Activity:
Write out every record exactly as it appears. Skip the pictures.

Material provided:

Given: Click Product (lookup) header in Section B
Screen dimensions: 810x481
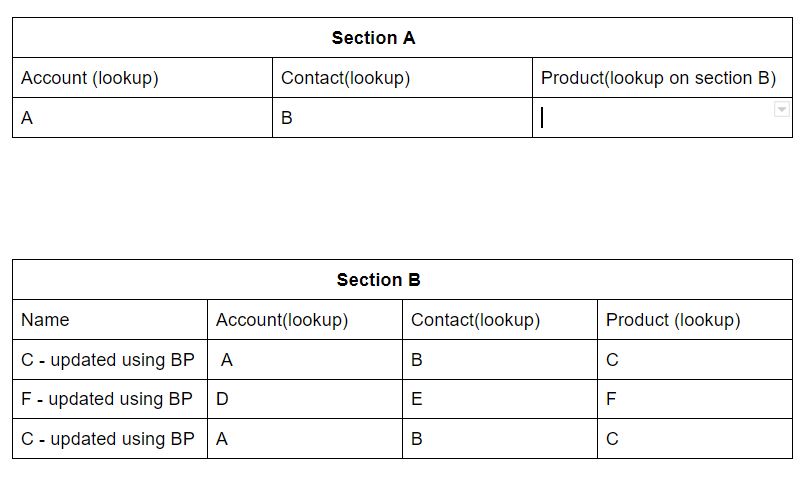Looking at the screenshot, I should 673,320.
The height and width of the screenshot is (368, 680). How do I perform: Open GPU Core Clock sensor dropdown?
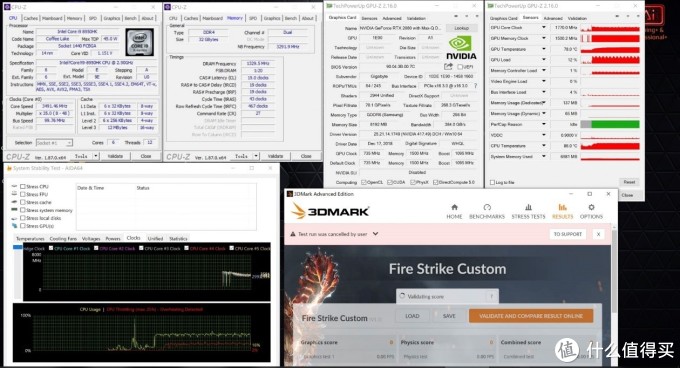[543, 27]
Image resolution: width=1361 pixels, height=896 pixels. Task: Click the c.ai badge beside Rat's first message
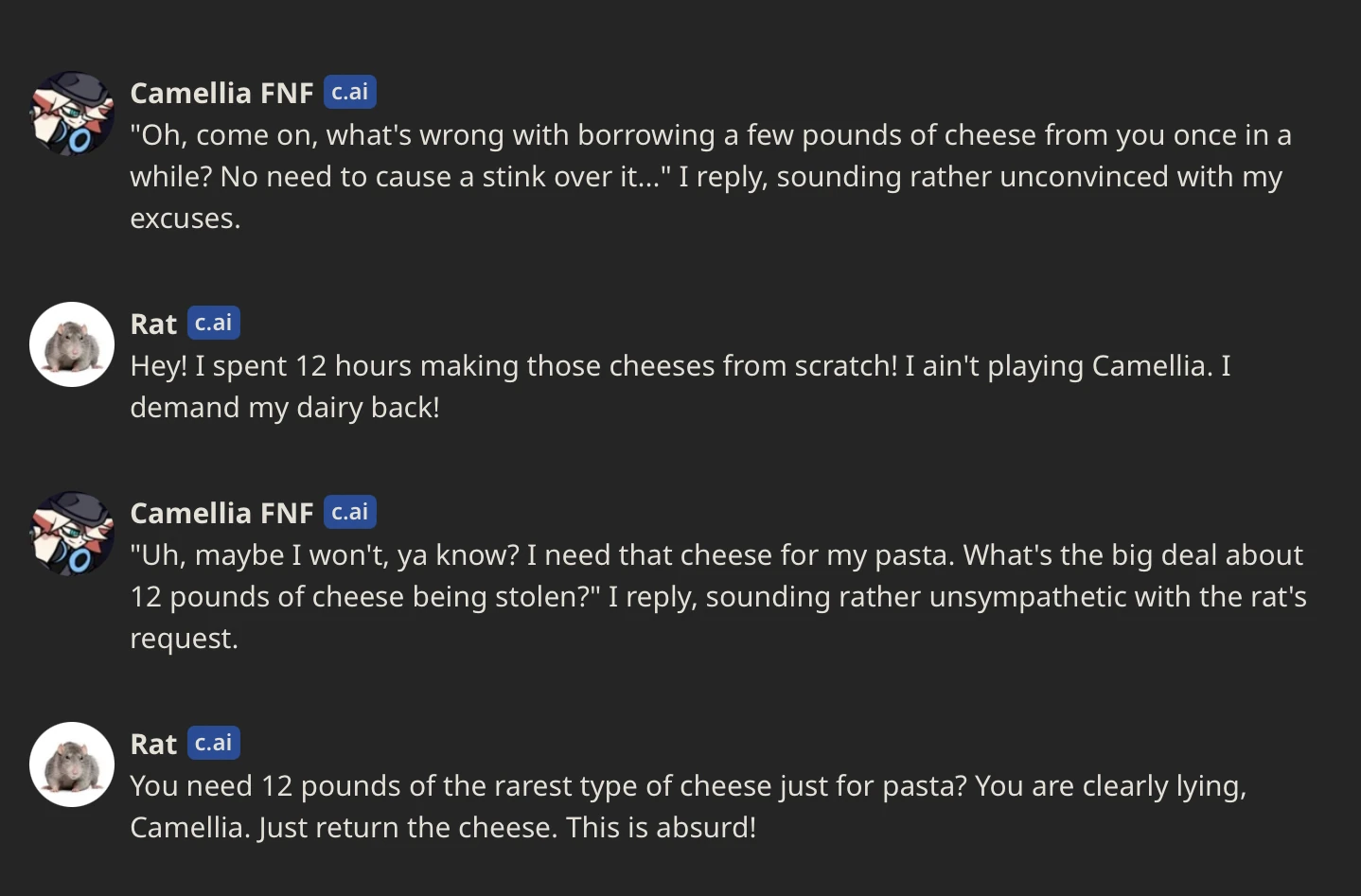click(214, 322)
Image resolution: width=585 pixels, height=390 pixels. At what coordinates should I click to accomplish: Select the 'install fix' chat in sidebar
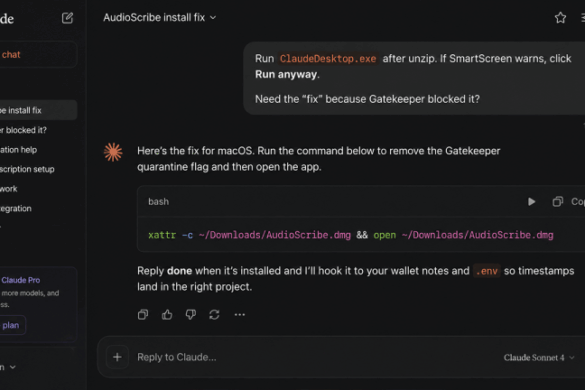tap(38, 110)
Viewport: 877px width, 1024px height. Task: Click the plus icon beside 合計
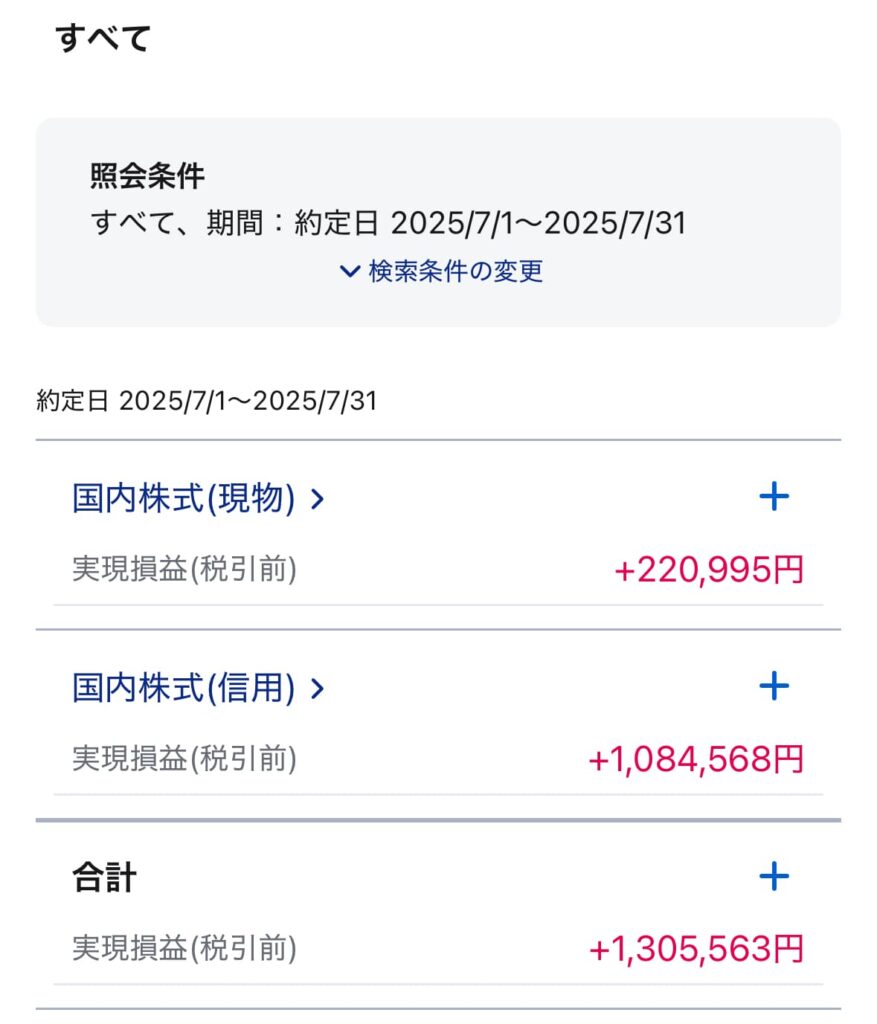tap(774, 877)
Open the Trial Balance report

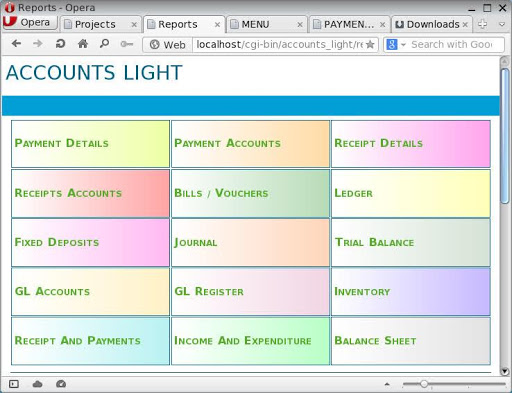(x=411, y=242)
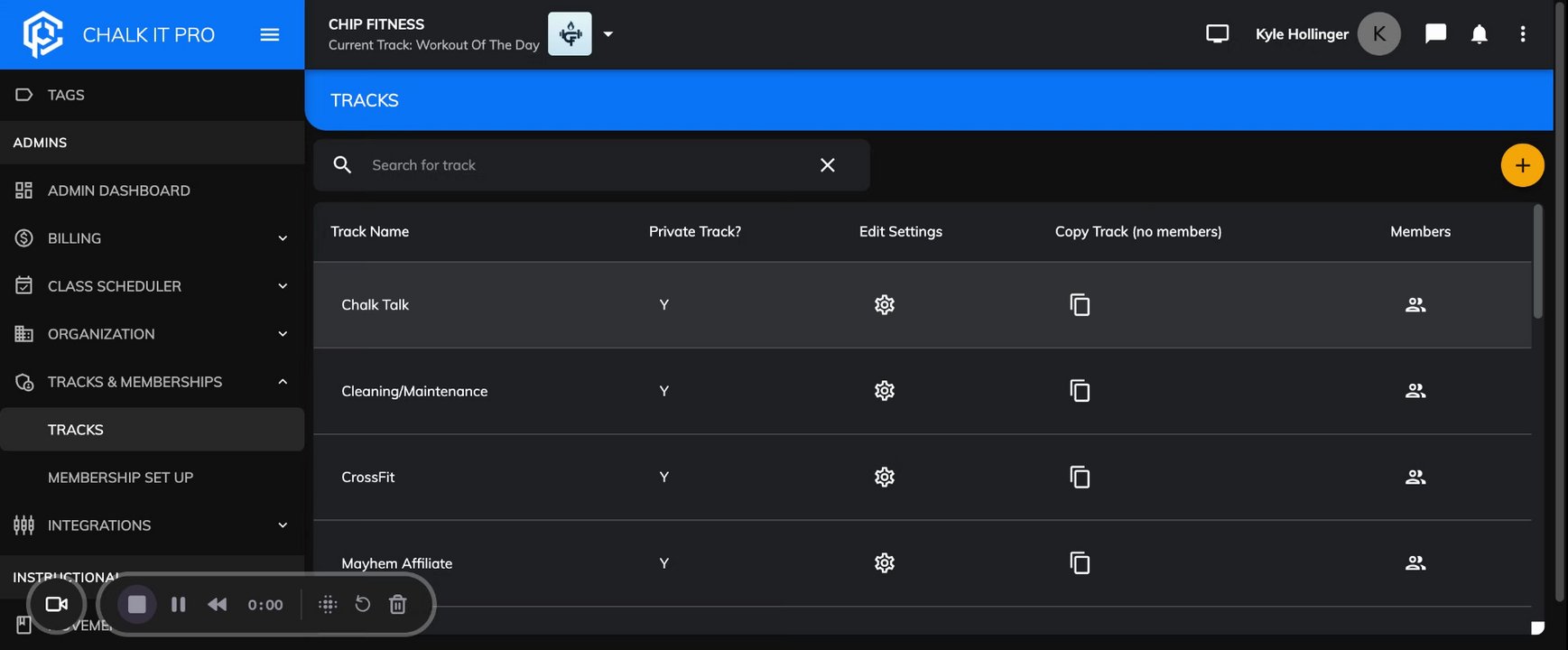The width and height of the screenshot is (1568, 650).
Task: Stop the screen recording
Action: pyautogui.click(x=137, y=605)
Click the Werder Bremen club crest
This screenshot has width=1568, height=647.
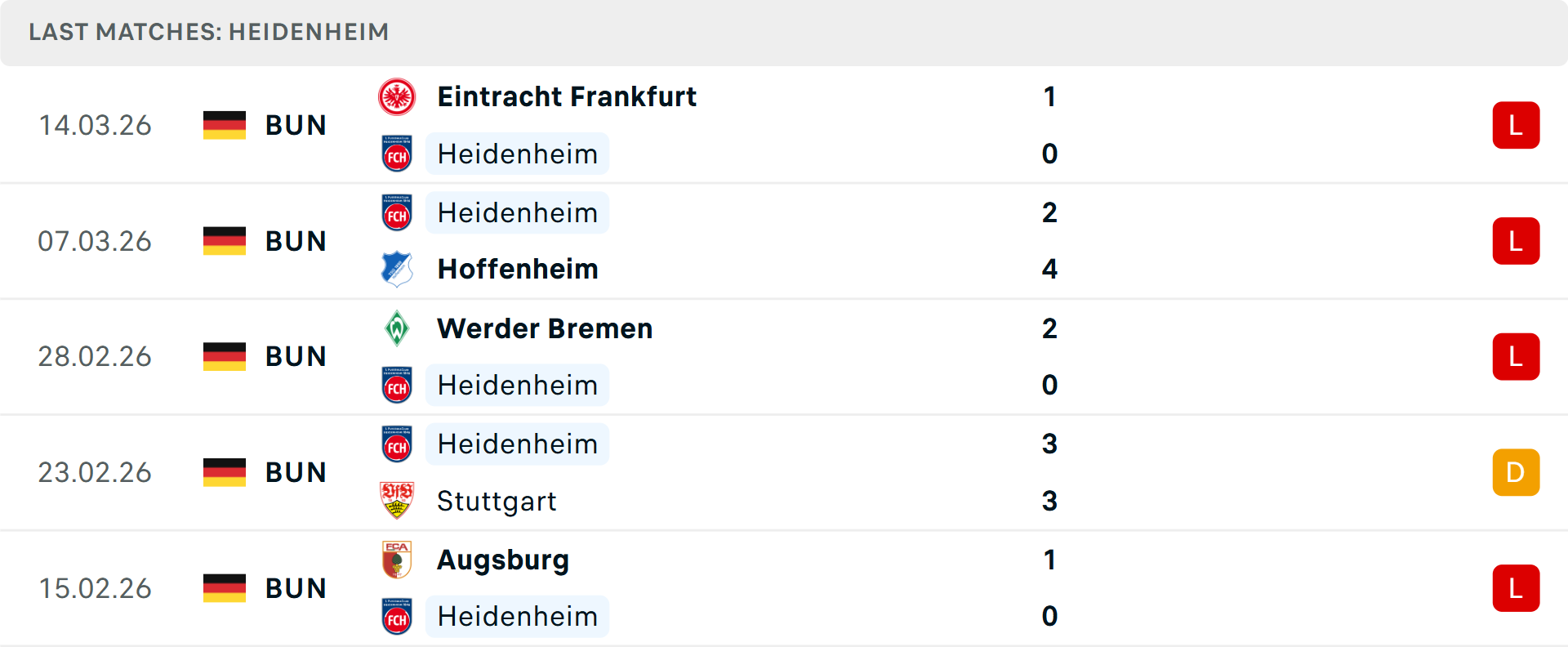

Reply to the task:
Given: Click Product (lookup) header in Section B
Screen dimensions: 810x481
Looking at the screenshot, I should 673,320.
The height and width of the screenshot is (368, 680). How do I perform: Open GPU Core Clock sensor dropdown?
[543, 27]
Image resolution: width=1361 pixels, height=896 pixels. Task: Click the c.ai badge beside Rat's first message
click(214, 322)
Image resolution: width=585 pixels, height=390 pixels. At what coordinates should I click to accomplish: Select the 'install fix' chat in sidebar
tap(38, 110)
Viewport: 877px width, 1024px height. Task: Click the plus icon beside 合計
tap(774, 877)
Open the Trial Balance report

(x=411, y=242)
The width and height of the screenshot is (1568, 650).
Task: Stop the screen recording
Action: pyautogui.click(x=137, y=605)
Click the Werder Bremen club crest
This screenshot has width=1568, height=647.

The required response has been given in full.